Saved entries

■ ■ ■

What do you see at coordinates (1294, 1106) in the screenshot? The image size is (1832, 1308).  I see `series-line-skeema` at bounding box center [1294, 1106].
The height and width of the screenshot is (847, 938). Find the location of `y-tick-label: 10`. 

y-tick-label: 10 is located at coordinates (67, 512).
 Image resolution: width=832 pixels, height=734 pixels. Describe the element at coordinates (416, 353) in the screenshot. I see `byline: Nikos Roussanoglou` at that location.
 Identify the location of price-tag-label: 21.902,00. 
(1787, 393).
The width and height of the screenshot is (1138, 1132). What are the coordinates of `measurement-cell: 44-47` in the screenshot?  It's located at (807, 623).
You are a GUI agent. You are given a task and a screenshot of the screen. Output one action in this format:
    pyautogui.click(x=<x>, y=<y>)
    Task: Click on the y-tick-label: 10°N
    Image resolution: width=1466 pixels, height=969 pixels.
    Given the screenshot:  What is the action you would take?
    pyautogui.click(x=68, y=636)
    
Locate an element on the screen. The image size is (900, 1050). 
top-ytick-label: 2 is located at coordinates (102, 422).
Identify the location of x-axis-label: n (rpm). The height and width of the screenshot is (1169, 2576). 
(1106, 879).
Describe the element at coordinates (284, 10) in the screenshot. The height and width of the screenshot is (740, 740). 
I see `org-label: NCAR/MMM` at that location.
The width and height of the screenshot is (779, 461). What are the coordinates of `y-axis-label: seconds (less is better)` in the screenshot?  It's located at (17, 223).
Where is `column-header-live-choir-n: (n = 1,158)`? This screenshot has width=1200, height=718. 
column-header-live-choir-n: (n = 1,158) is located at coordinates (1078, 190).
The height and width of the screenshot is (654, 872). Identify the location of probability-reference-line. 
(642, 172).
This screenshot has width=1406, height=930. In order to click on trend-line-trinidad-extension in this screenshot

■ ■ ■

Reproduce all of the items above verbatim, leaving every line unchanged.

## [Task answer]
What do you see at coordinates (1294, 1106) in the screenshot? The image size is (1832, 1308).  I see `series-line-skeema` at bounding box center [1294, 1106].
The height and width of the screenshot is (847, 938). Find the location of `y-tick-label: 10`. 

y-tick-label: 10 is located at coordinates (67, 512).
 Image resolution: width=832 pixels, height=734 pixels. Describe the element at coordinates (416, 353) in the screenshot. I see `byline: Nikos Roussanoglou` at that location.
 Identify the location of price-tag-label: 21.902,00. 
(1787, 393).
The width and height of the screenshot is (1138, 1132). What are the coordinates of `measurement-cell: 44-47` in the screenshot?  It's located at (807, 623).
You are a GUI agent. You are given a task and a screenshot of the screen. Output one action in this format:
    pyautogui.click(x=<x>, y=<y>)
    Task: Click on the y-tick-label: 10°N
    Image resolution: width=1466 pixels, height=969 pixels.
    Given the screenshot:  What is the action you would take?
    pyautogui.click(x=68, y=636)
    
Locate an element on the screen. The image size is (900, 1050). 
top-ytick-label: 2 is located at coordinates (102, 422).
Identify the location of x-axis-label: n (rpm). The height and width of the screenshot is (1169, 2576). 
(1106, 879).
Describe the element at coordinates (284, 10) in the screenshot. The height and width of the screenshot is (740, 740). 
I see `org-label: NCAR/MMM` at that location.
The width and height of the screenshot is (779, 461). What are the coordinates of `y-axis-label: seconds (less is better)` in the screenshot?  It's located at (17, 223).
Where is `column-header-live-choir-n: (n = 1,158)`? This screenshot has width=1200, height=718. 
column-header-live-choir-n: (n = 1,158) is located at coordinates (1078, 190).
The height and width of the screenshot is (654, 872). Identify the location of probability-reference-line. 
(642, 172).
This screenshot has width=1406, height=930. In order to click on trend-line-trinidad-extension in this screenshot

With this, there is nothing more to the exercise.